INSTRUCTIONS FOR THE TASK:
Skip the pictures. Return exactly the lines from the one containing "Eject the loaded track The Edge" through the end of the entries below.

GIVEN RECORDS:
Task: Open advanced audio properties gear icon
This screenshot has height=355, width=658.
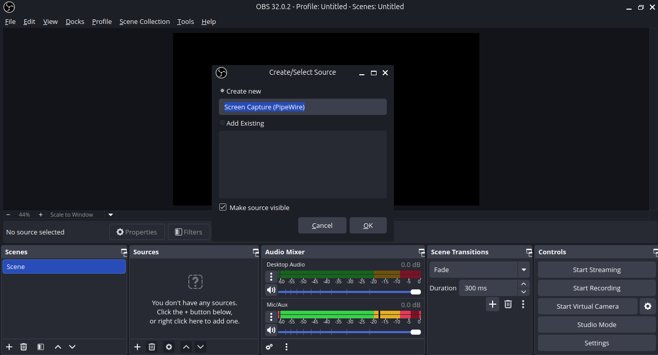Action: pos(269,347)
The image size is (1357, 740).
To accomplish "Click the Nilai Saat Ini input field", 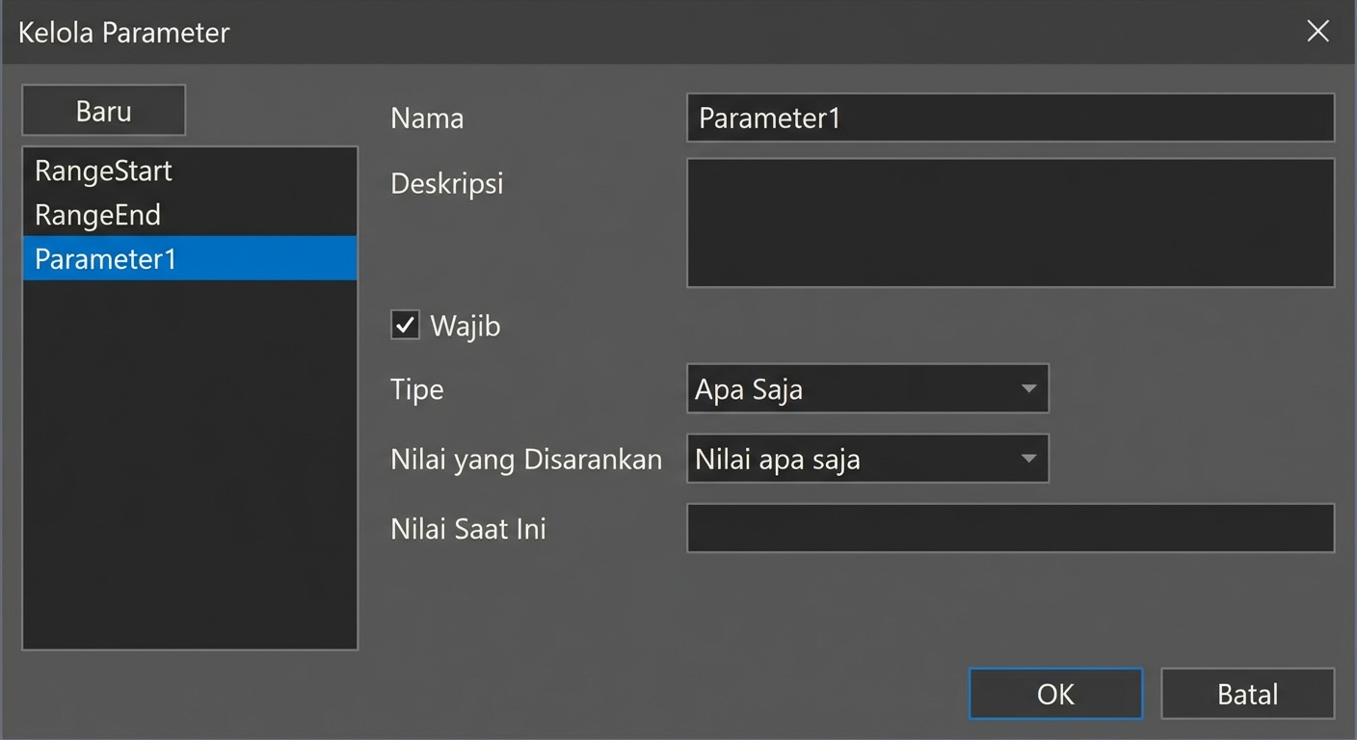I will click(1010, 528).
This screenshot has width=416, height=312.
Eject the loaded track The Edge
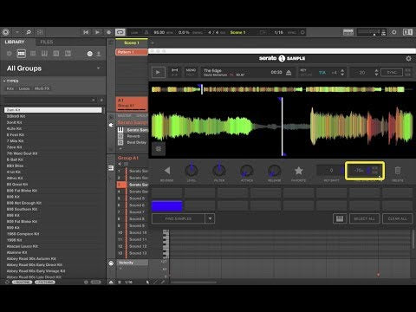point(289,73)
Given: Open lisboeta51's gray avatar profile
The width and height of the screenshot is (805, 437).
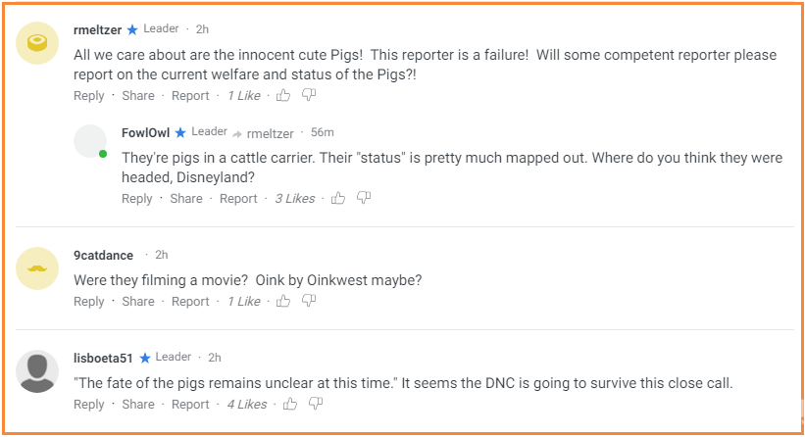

WRITTEN REPLY:
Eject the loaded track The Edge
point(289,73)
Given: Open lisboeta51's gray avatar profile
The width and height of the screenshot is (805, 437).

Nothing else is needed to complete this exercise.